§ Task instructions: Express the records as a Markdown table with the columns No. and Line, one row per line and no blank lines, starting at the line that contains "Screen dimensions: 967x813" and ending at the end of the records. Leave the pictures out.

## Start Data records

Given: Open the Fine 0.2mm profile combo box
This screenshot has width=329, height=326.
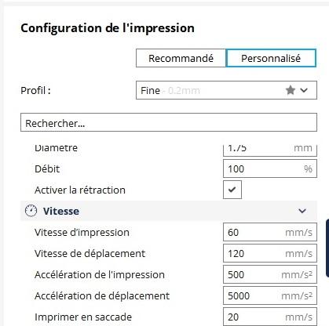Looking at the screenshot, I should [x=226, y=90].
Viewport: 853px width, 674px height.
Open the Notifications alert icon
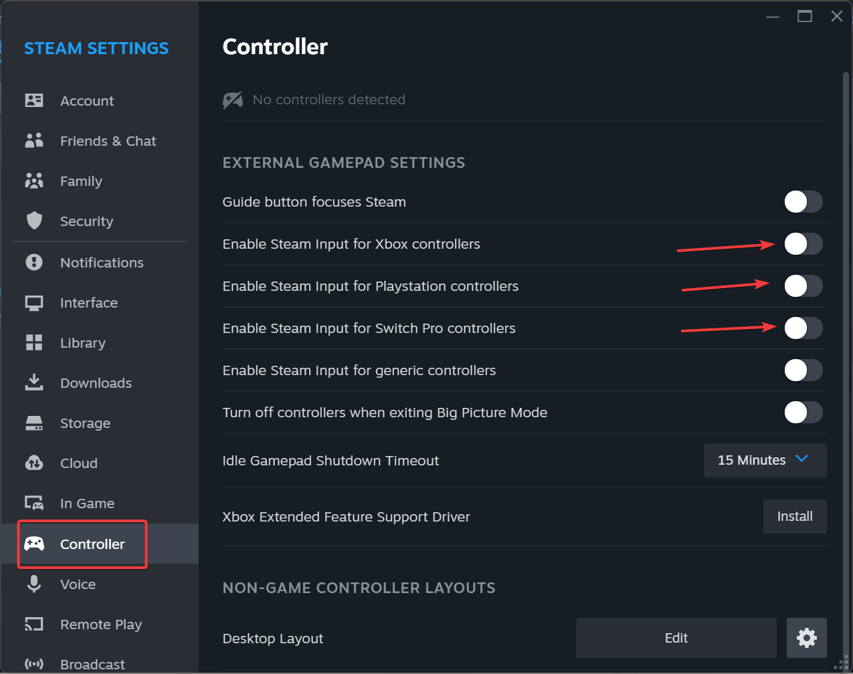[34, 262]
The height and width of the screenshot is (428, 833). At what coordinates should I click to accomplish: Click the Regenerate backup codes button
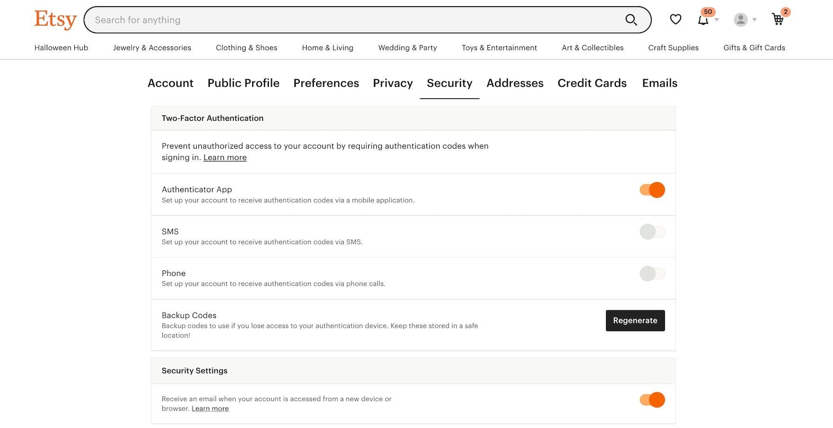point(635,321)
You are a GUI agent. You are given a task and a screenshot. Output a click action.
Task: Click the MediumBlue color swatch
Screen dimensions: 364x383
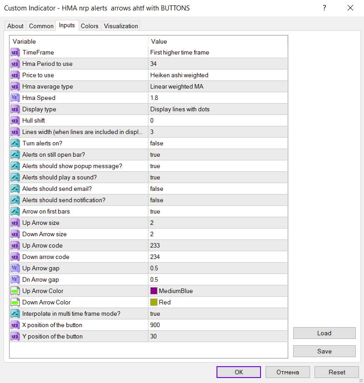tap(154, 291)
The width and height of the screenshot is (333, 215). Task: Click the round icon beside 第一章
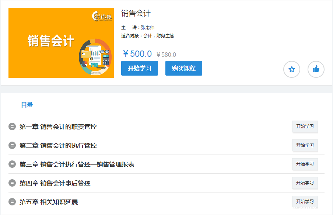pyautogui.click(x=12, y=127)
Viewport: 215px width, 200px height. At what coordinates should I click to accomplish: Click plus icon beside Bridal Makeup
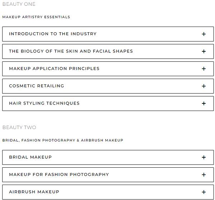[x=204, y=157]
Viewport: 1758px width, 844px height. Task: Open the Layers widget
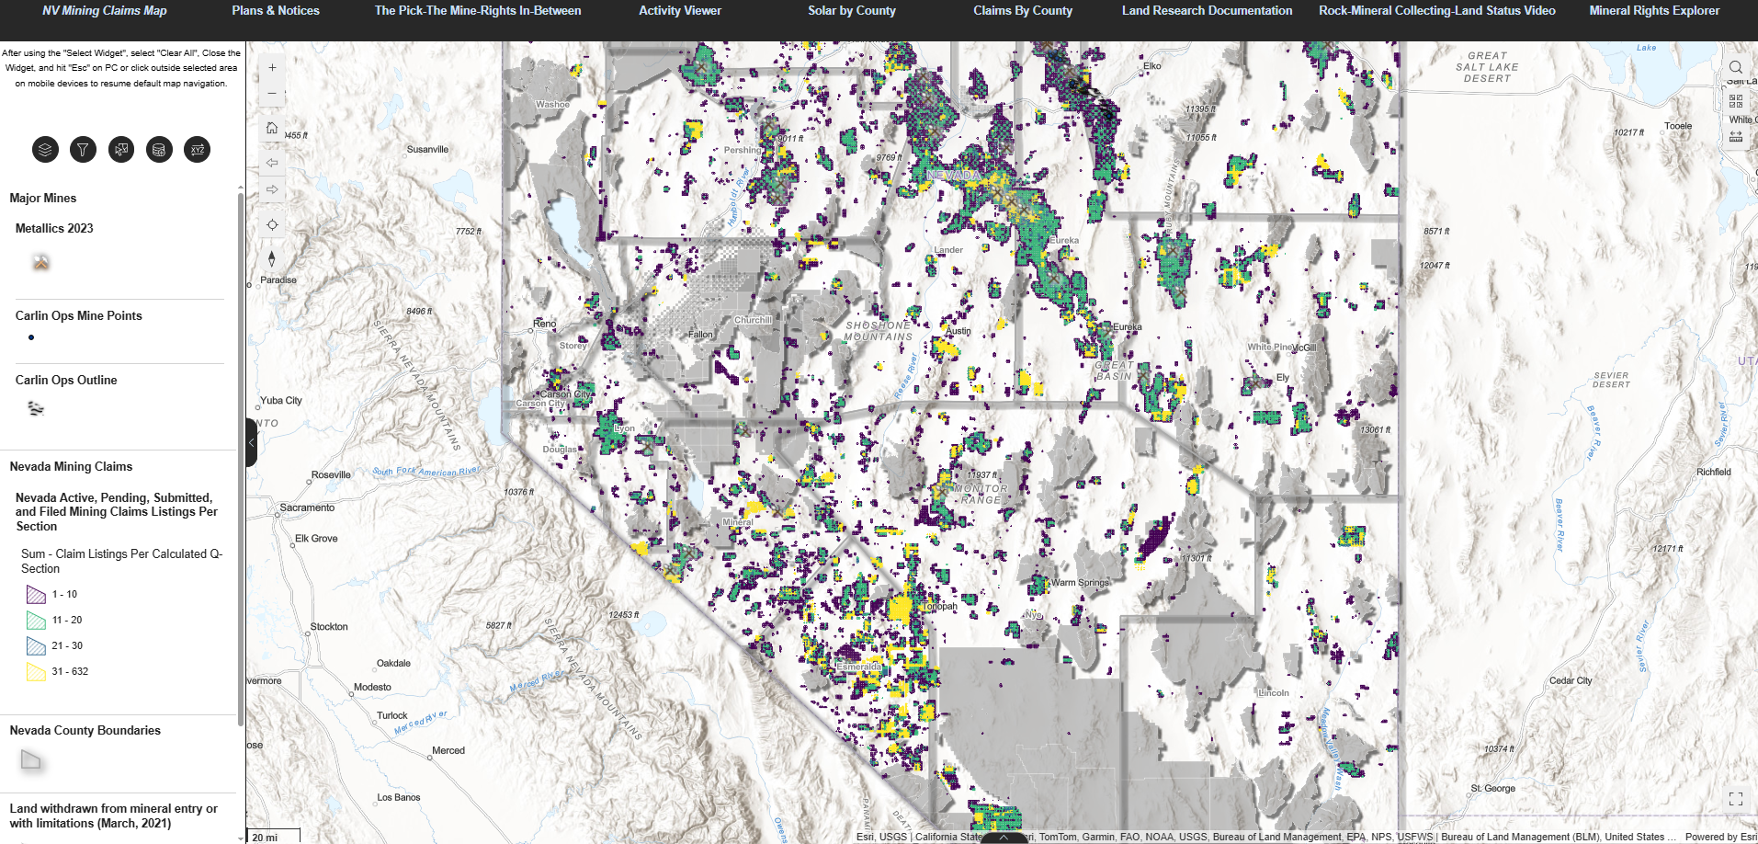pyautogui.click(x=45, y=149)
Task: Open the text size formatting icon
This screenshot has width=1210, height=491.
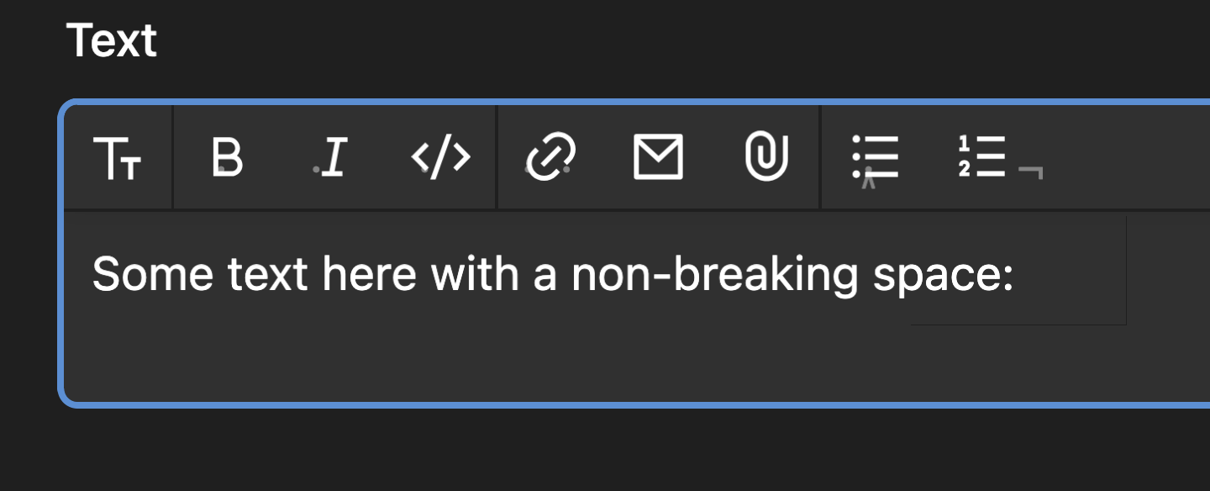Action: 118,158
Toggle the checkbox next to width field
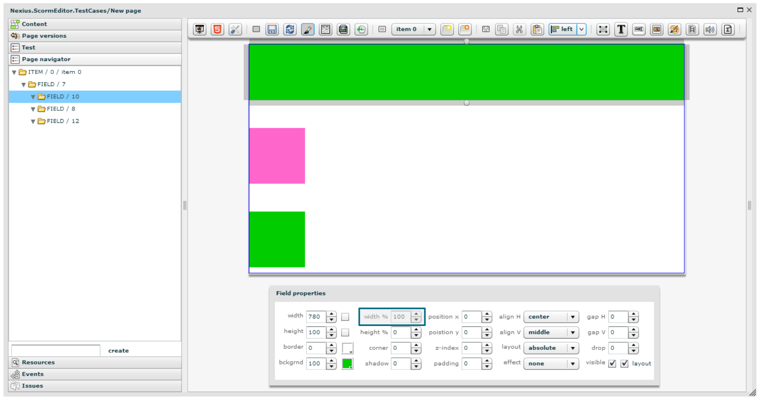This screenshot has width=760, height=400. [x=345, y=317]
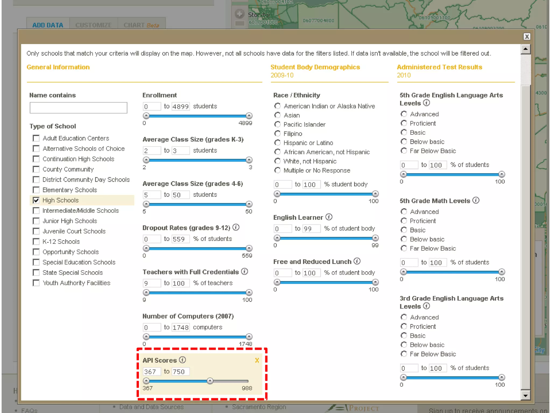Show Free and Reduced Lunch info icon
This screenshot has width=551, height=413.
coord(357,261)
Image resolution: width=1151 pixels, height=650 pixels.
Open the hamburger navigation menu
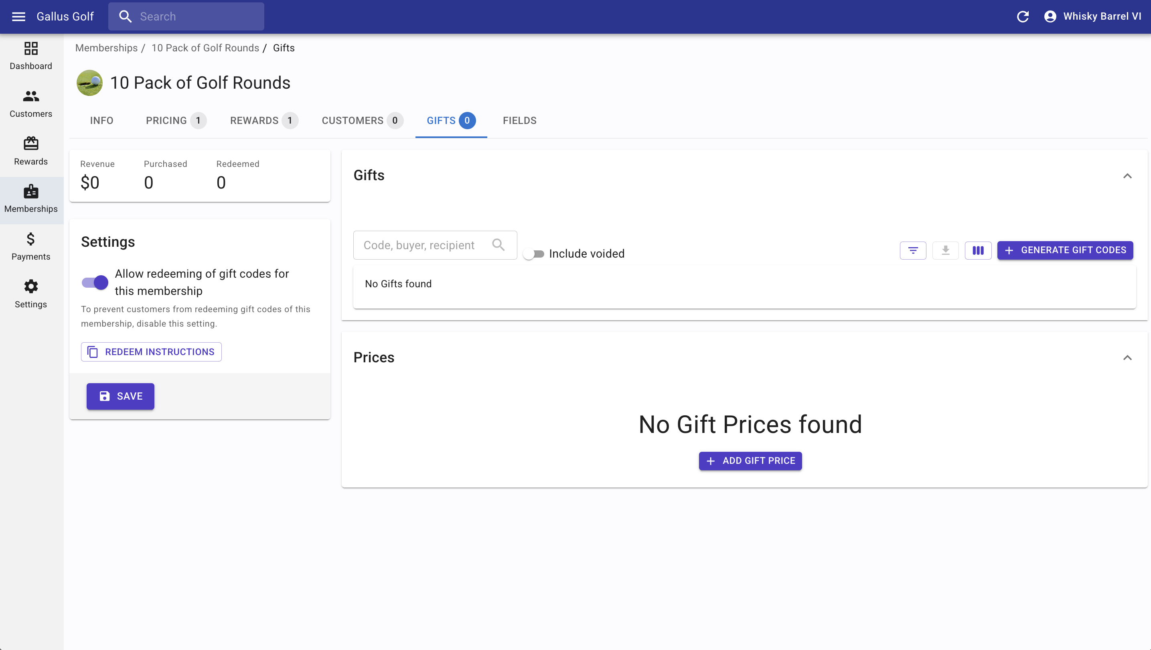[18, 17]
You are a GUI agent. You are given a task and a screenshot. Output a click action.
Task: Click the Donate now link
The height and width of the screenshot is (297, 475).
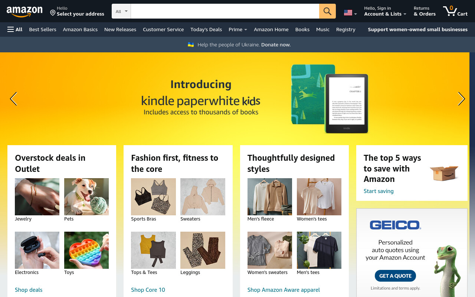click(x=276, y=45)
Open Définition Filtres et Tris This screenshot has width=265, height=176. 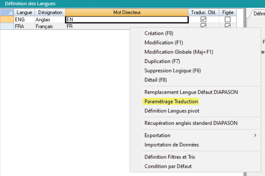point(170,157)
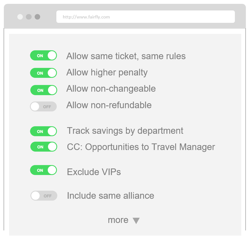This screenshot has width=250, height=237.
Task: Click the middle gray window dot
Action: pyautogui.click(x=29, y=17)
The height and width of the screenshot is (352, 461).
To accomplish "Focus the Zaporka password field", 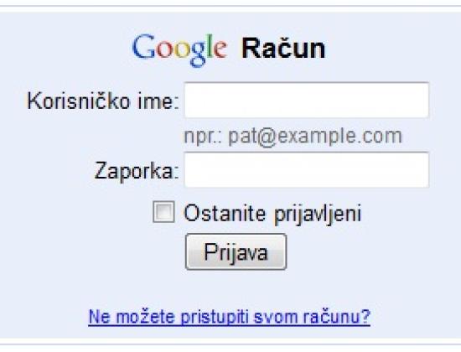I will click(x=306, y=169).
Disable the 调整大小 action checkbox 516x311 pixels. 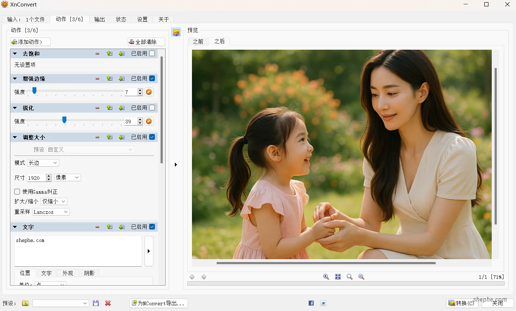click(x=152, y=137)
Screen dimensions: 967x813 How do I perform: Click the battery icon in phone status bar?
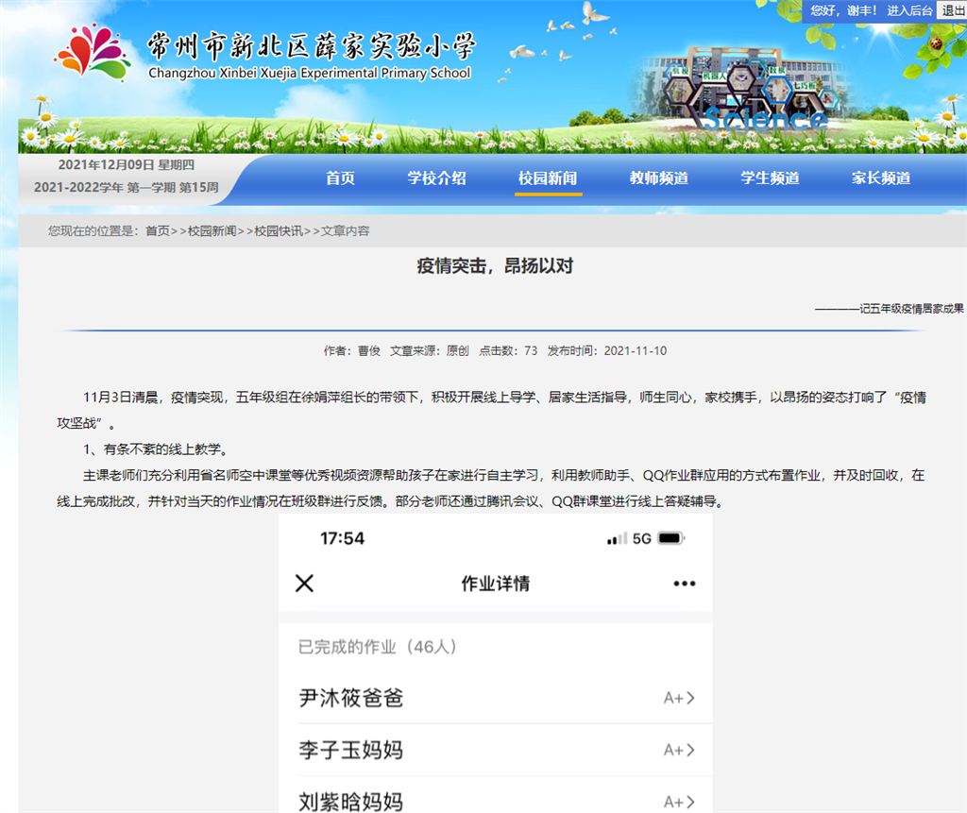[x=670, y=538]
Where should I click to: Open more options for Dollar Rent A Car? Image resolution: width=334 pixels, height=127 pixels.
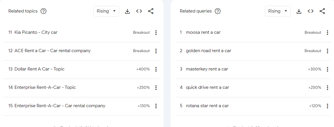[x=156, y=69]
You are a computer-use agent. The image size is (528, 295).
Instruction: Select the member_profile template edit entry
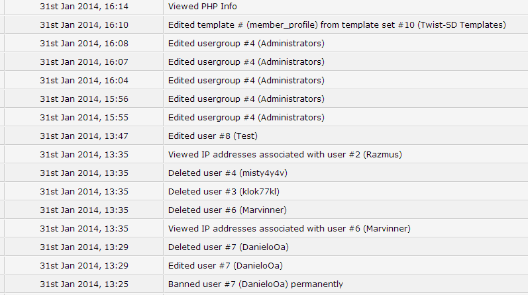pyautogui.click(x=337, y=25)
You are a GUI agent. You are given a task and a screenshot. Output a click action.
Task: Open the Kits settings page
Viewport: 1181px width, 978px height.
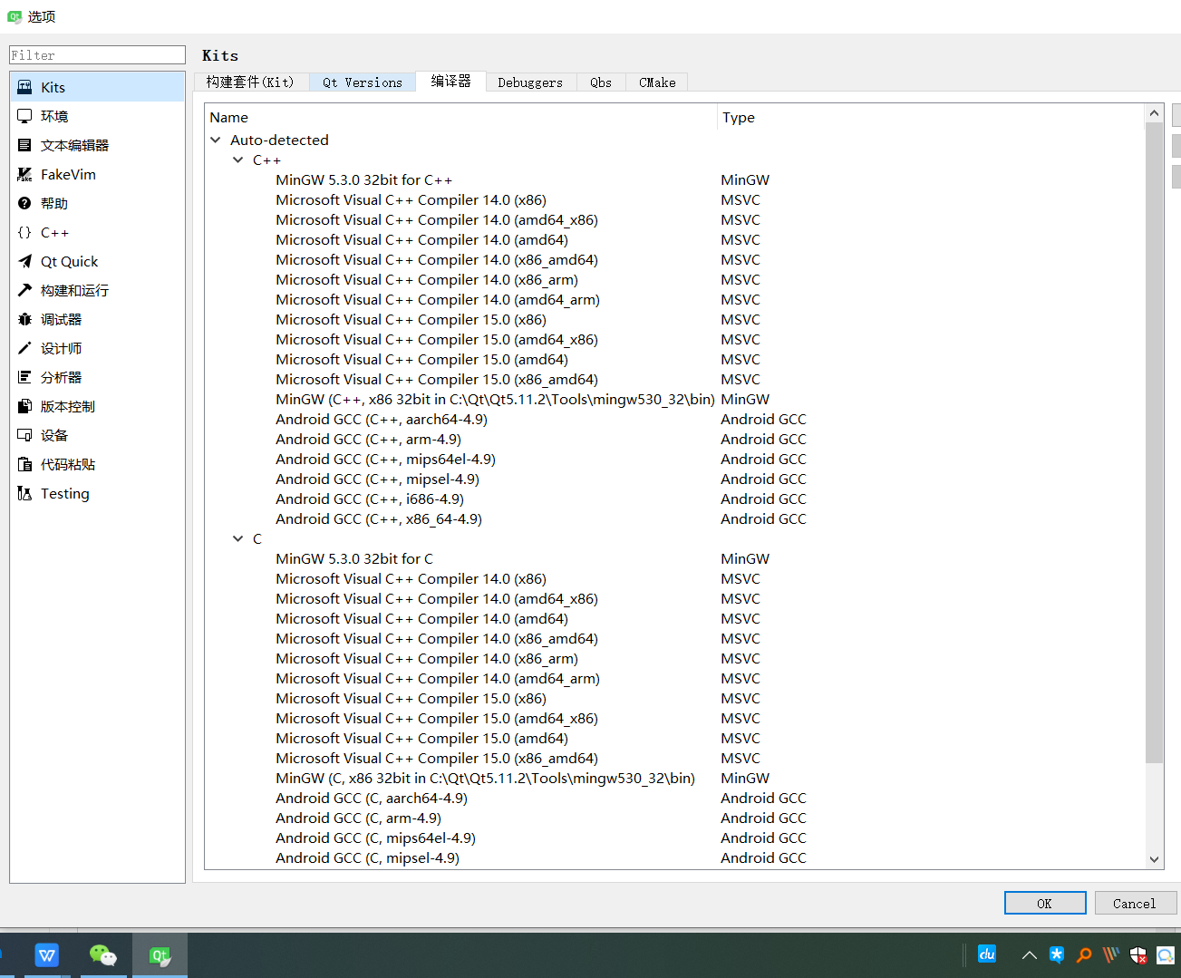[51, 86]
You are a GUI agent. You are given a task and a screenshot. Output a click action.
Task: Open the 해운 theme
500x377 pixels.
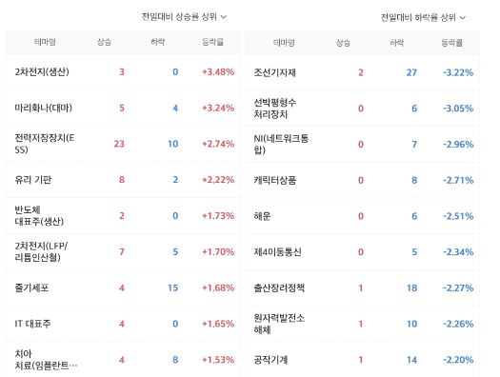[262, 216]
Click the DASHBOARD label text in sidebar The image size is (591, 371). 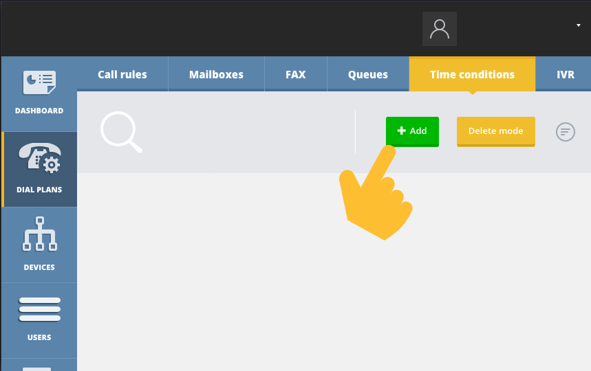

## End Data records

§ The response:
| No. | Line |
|---|---|
| 1 | Screen dimensions: 967x813 How do I perform: Click the battery icon in phone status bar? |
| 2 | [x=670, y=538] |
| 3 | Where should I click to: Open more options for Dollar Rent A Car? Image resolution: width=334 pixels, height=127 pixels. |
| 4 | [x=156, y=69] |
| 5 | You are a computer-use agent. The image size is (528, 295). |
| 6 | Instruction: Select the member_profile template edit entry |
| 7 | pyautogui.click(x=337, y=25) |
| 8 | You are a GUI agent. You are given a task and a screenshot. Output a click action. |
| 9 | Task: Open the Kits settings page |
| 10 | Viewport: 1181px width, 978px height. |
| 11 | [51, 86] |
| 12 | You are a GUI agent. You are given a task and a screenshot. Output a click action. |
| 13 | Task: Open the 해운 theme |
| 14 | 500x377 pixels. |
| 15 | [262, 216] |
| 16 | Click the DASHBOARD label text in sidebar The image size is (591, 371).  |